HARARE – Zimbabweans on social media have been discussing an underreported 2015 court ruling which left open the possibility of a man suing his in-laws to recover lobola if his wife cheated on him.
ZiFM star MisRed tweeted: “Help me understand. Is lobola a purchase that requires a refund? What happens if the opposite is the situation?”
Activist Lorraine Pilime weighed in: “This lobola refund case really highlights that lobola should be scrapped. Lobola reinforces women being treated as property that must give a return on investment. Meanwhile women have been cheated on since the dawn of mankind and have no recompense for their investment.”
The reactions by MisRed and Pilime captured the feelings of a lot of women on social media.
Some men, however, like Solomon Harudzibwi thought the strong reactions were built on shaky ground.
Harudzibwi asked on Twitter: “If you are not going to cheat on your husband, why are you pressed by the High Court ruling?”
THE FACTS: Sitting as an appeal court, the High Court did, in 2015, rule that “under customary law, a man who would have paid lobola is entitled to a refund if the wife engages in adultery.” Customary law is the collection of traditionally accepted legal rights and duties of black Zimbabweans who live a traditional way of life. Customary law is generally unwritten. Often, the courts require customs to be certain, reasonable and to have attained the recognition of formal law.
WHAT HAD HAPPENED?: Liberty Machodo discovered that his customary law wife had cheated on him with a string of men: his elder and younger brothers, his nephew and also the herd boy. She had confessed after giving birth and their child had trouble breastfeeding.
Following her confession, Machodo called time on their marriage and ordered his wife to return to her parents. His wife’s father, Chikudza Fanuel Mangwende, was less than impressed, not least because Machodo had only paid part of the lobola he had been charged. Carrying this grievance, Mangwende went to the Civil Court demanding that Machodo clears his lobola arrears.
Mangwende told a magistrate that his daughter was “not in wilful wrongdoing” as she had “not been in any other affair with outsiders.” He also argued that his daughter was “wayward in line with Machodo’s family custom” – suggesting that it was acceptable to sleep with your husband’s brothers.
But as the lower court found, the herdboy and nephew were not Machodo’s brothers. The magistrate also found that there was no evidence to confirm the promiscuous conduct by Machodo’s wife was in accordance with the Machodo family custom.
It was with this background that the magistrate concluded that Mangwende’s daughter engaged in adulterous relationship with multiple partners and that by so doing she breached the marriage relationship. The magistrate went on to rule that this conduct did not entitle Mangwende to payment of the outstanding lobola.

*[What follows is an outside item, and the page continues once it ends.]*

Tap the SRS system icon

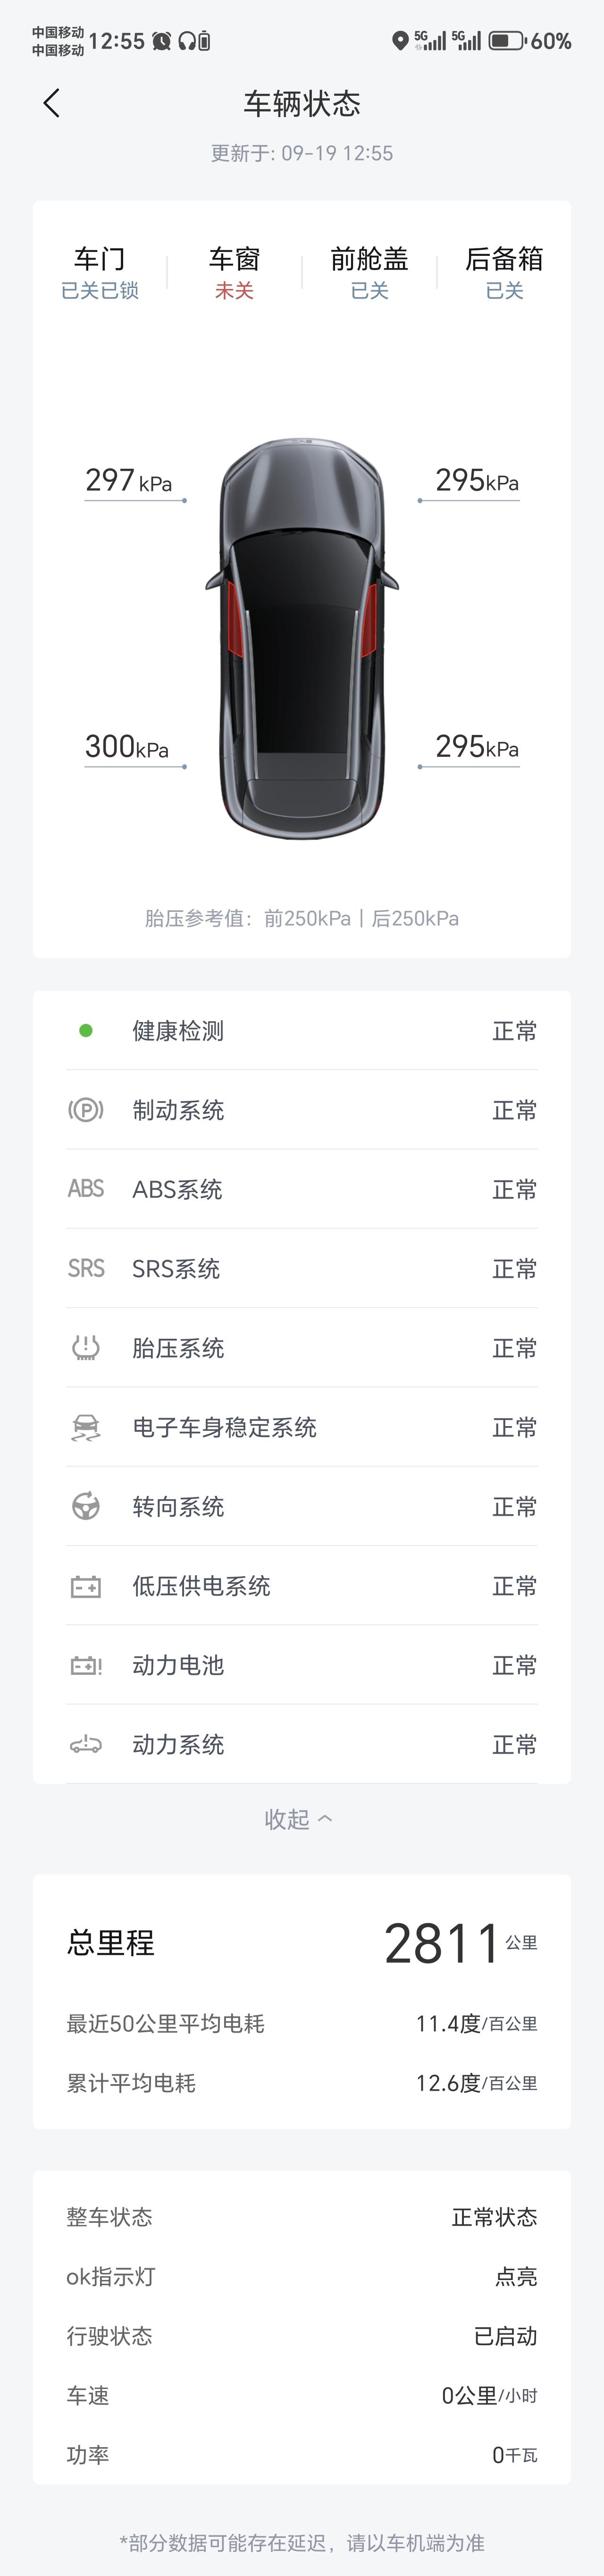pos(86,1268)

Unhappy, Mangwende appealed to the High Court and two judges – Justice Tendai Uchena and Justice Hlekani Mwayera heard the appeal. The two judges found the magistrate’s ruling unimpeachable, and concluded: “The court a quo properly spelt out that under customary law a man who would have paid lobola is entitled to a refund if the wife engages in adultery. Further, the court a quo stated that parents whose child would have committed adultery are not entitled to payment of the balances of lobola.
“The very purpose of lobola is what was flouted by the Mangwende’s daughter thereby severing the marriage relationship. Machodo did not choose to condone the adultery but to divorce his wife for the gross misconduct.”
LEGAL POSITION: In the matter referenced above, once Machodo discovered that his wife was cheating, he initiated divorce proceedings. He did not claim a lobola refund, but his in-laws claimed the balance on outstanding lobola, a request which met grief before a magistrate and later two judges of the High Court.
The High Court has held that a lobola refund can be demanded in circumstances where a woman cheats on her husband. The other side of the same coin is that where a husband is found cheating, and the wife initiates divorce proceedings, the husband is not entitled to a lobola refund.
Put simply, there has to be a divorce – and if the wife’s cheating is the cause of separation, a lobola refund can be claimed, and if the husband’s cheating is the cause of split, lobola is forfeited.